This is an excerpt from the CNBC Make It newsletter. Subscribe here.
It's almost resolution season — aka the month I regret every decision I've made in the last six weeks, and vow to be nicer, healthier and more regimented.
My younger, more disciplined sister hates resolutions: "Why wait for a calendar date to do something that's good for you? Make the decision to be better now," she says, as I eat Christmas cookie dough and promise to give up sugar starting Jan. 1.
I wouldn't be a good older sister if I didn't find a flaw in her thinking: It turns out, resolving to eat less pasta and take more walks aren't really decisions at all, explains social psychologist Wendy Wood in her book, "Good Habits, Bad Habits."

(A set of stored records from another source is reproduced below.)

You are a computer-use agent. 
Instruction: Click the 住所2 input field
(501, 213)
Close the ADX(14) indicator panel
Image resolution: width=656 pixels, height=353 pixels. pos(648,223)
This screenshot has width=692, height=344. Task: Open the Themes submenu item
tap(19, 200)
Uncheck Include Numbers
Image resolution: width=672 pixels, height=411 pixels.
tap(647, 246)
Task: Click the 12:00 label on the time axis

After surveying hundreds of participants, she found one of the reasons we have a hard time forming healthier habits is that we assume implementing a new routine starts with a single, firm decision and is carried out by iron-clad self-will. This mindset is not only wrong, but unhelpful, Wood writes.

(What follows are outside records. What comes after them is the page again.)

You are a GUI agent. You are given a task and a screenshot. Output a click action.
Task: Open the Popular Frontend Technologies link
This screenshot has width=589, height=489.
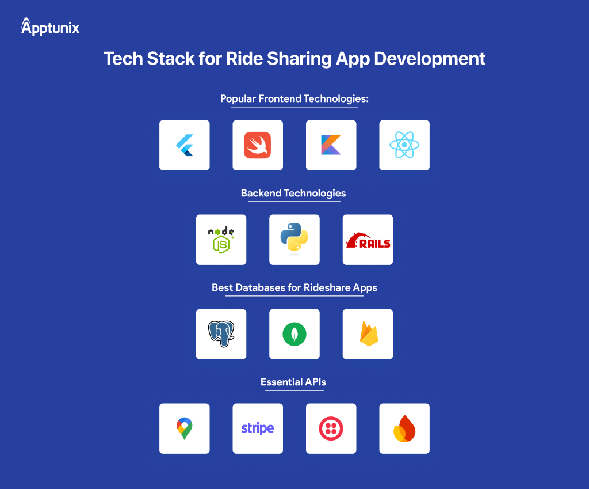click(294, 98)
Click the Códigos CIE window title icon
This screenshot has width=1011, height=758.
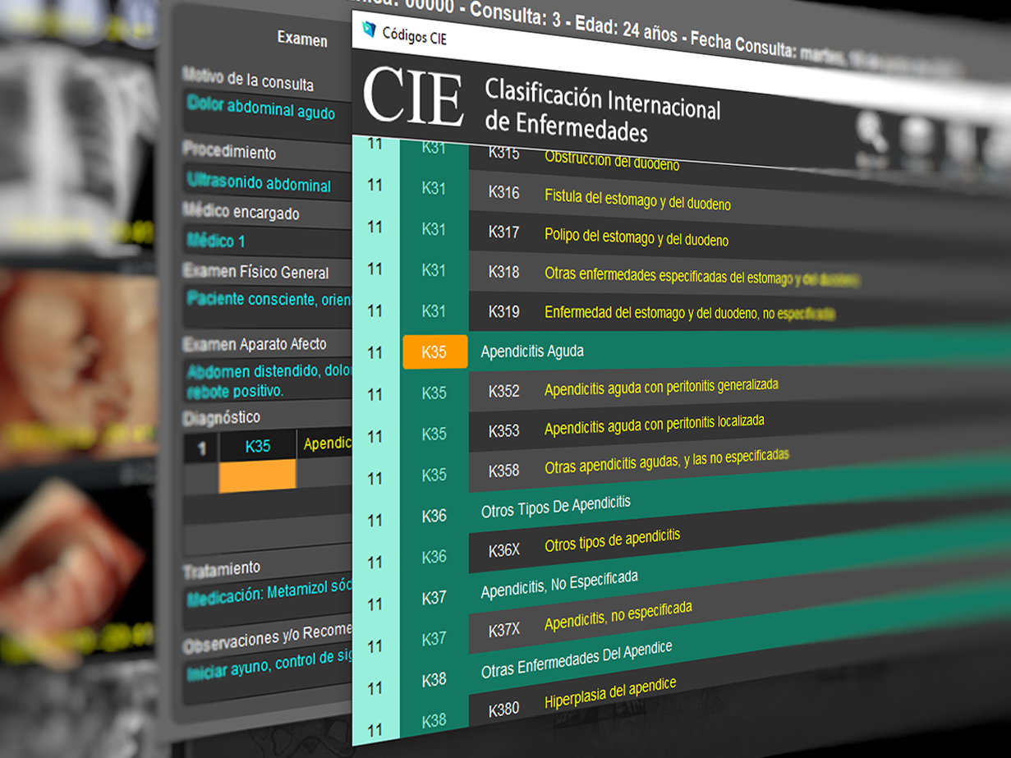[x=369, y=30]
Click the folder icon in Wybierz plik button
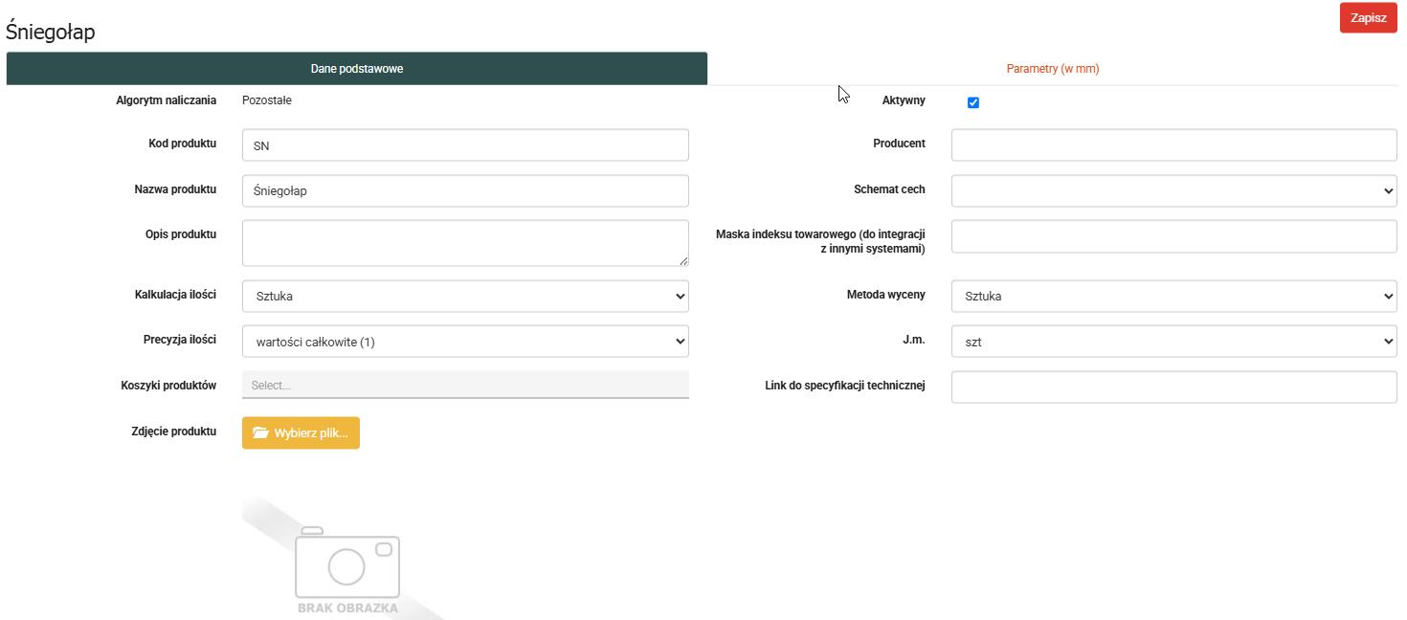 click(260, 432)
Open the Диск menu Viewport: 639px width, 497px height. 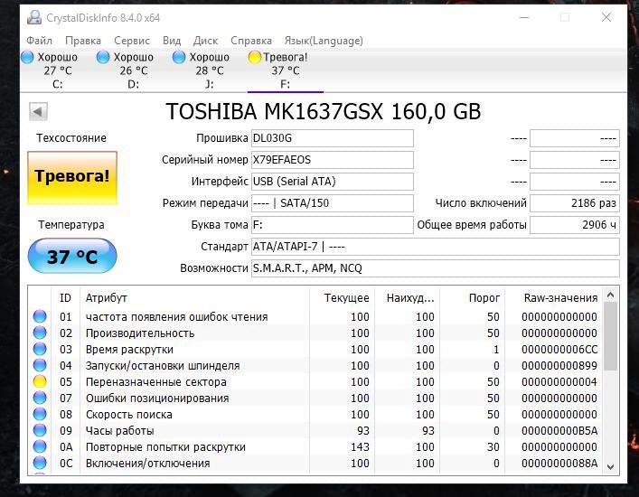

When we promise ourselves we're going to stop ordering sushi three times per week (just me?) and we fail to follow through, we beat ourselves up for not having self-control.
"The ethos is that your willpower is everything," Wood writes. "Self-change therefore becomes a kind of test of our personhood — or at least our conscious part."
Knock off the self-deprecation! We don't need to punish ourselves, Wood writes. We need to better understand how habits are formed. And learning about them is important: 43% of our daily actions are automatic, habitual behaviors, Wood says.
The key word in that sentence is automatic, meaning our habits rely on subconscious behavior. Wood frames it like this: You have to make the decision to ask your boss for a promotion. You don't have to think about kissing your child every day before leaving for work. You don't
That's why deciding to be healthier is hard. You have to decide (almost) every day to pick a salad over a burger. You have to decide every morning to get up, put on your tennis shoes and go for a jog, even if it's 9 degrees outside.
So, how do you implement healthier habits without thinking too hard? It's a combination of intentions and goals, rather than decision-making and self-torture, Wood writes.
Start small, she suggests. If you want to run a marathon with no previous experience, you're not going to simply jog 26.2 miles (or even 5 miles, in my case). So, get up and go for a walk. Gradually build up your endurance. Then, lacing up your shoes and hitting the track or treadmill won't feel like such a production. It'll slowly feel like second nature.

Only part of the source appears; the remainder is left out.